Chantelauze se meurt. Cette bourgade du Cantal est victime de la désertification rurale. Marcel Pujol, le maire depuis deux mandats, a promis de réveiller la cité. C’est devenu son obsession. Simone Fressange, la secrétaire de mairie a dû numériser les archives de l’état civil. Elle a constaté que depuis son instauration, en 1792, 4 615 mariages ont été célébrés et… pas un seul divorce ! Pujol tient le moyen de faire revivre sa commune.
Dix ans après, Fanny, dans une réception parisienne, découvre que Chantelauze est devenue célèbre, appelé Le village du bonheur. Ce n’est pas le souvenir qu’elle en garde, ayant vécu de six à quatorze ans dans les lieux. La notoriété a encore grandi quand une star s’est mariée là et qu’elle file, depuis, le parfait amour.
Jean-Cyril est passionné par les phénomènes sociaux, particulièrement la sociologie du mariage, sujet pour lequel il est intarissable. Que Fanny connaisse le village le motive. Il est ami avec Mehdi, un journaliste d’investigation qui trouve étrange cette situation dans la durée. Ils persuadent Fanny et Charlotte, sa colocataire et amie, de les aider à enquêter sur place. Ils doivent s’improviser candidats au mariage. Mais ils ne savent pas qu’ils vont se retrouver au cœur d’une affaire…
Une fois encore Sylvie Baron place son intrigue dans le Cantal profond, dans ces zones rurales désertées par les populations. Les petites entreprises ont fermé leurs portes les unes après les autres, obligeant les habitants à quitter ces lieux pour trouver du travail. Cette destruction d’un tissu productif devrait amener les responsables devant la Justice.
La romancière articule tout son récit autour du mariage, faisant livrer à ses personnages des chiffres authentiques, des réflexions, des analyses pertinentes. Elle décrit toute une organisation pour satisfaire les demandes de plus en plus nombreuses. Des boutiques proposent tout ce qu’il faut pour un jour pareil, les hôtels, les locations réservées aux couples qui attendent de pouvoir convoler.

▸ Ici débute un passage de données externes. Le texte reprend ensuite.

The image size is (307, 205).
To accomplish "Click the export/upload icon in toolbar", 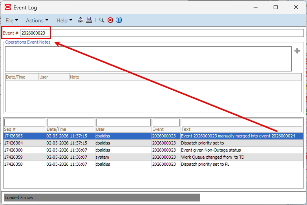I will [x=80, y=20].
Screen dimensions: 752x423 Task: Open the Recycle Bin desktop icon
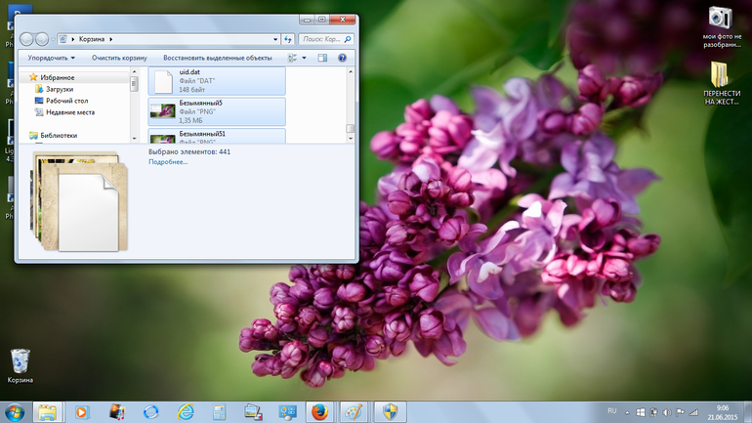(20, 361)
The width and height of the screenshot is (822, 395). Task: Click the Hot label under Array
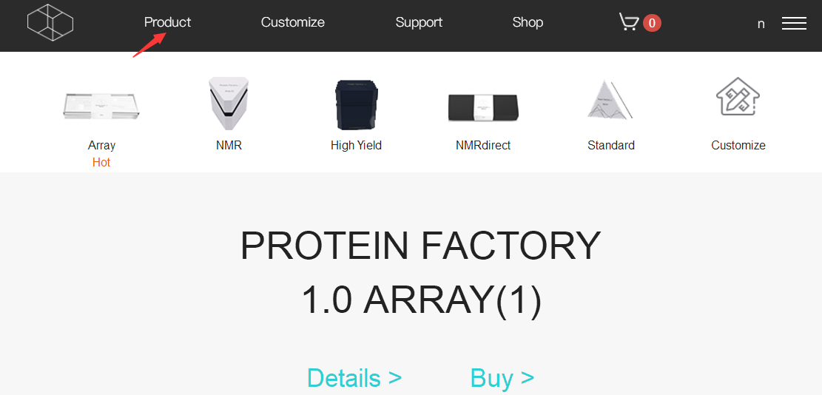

Il faut habiter la commune depuis quelques temps pour pouvoir émarger au registre d’état-civil.
Elle conçoit un quatuor de protagonistes aux caractères bien différents pour offrir une vaste panoplie d’opinions. Fanny est expert-comptable, rigoureuse, Charlotte est une artiste au comportement fantasque. Jean-Cyril, le sociologue, est rigide, ne s’appuyant pour ses arguments que sur des chiffres, des statistiques. Quant à Mehdi, pigiste, il rêve de réaliser le reportage qui le fera reconnaître comme un véritable journaliste d’investigation.
Mais l’atmosphère insouciante de départ, cette enquête dans laquelle ils veulent s’investir va, peu à peu, se charger de menaces, dans ce petit village où tout se sait, tout se tait, où on protège les secrets.
Des noces en or offrent un nouveau séjour dans ce Cantal que l’auteure apprécie particulièrement pour son atmosphère, ses paysages, ses bourgades… Elle structure une intrigue attractive pour sa galerie de personnages et pour les situations auxquelles ils sont confrontés.
serge perraud
Sylvie Baron, Des noces en or, J’Ai Lu n° 13 827, septembre 2023, 352 p. — 8,00 €.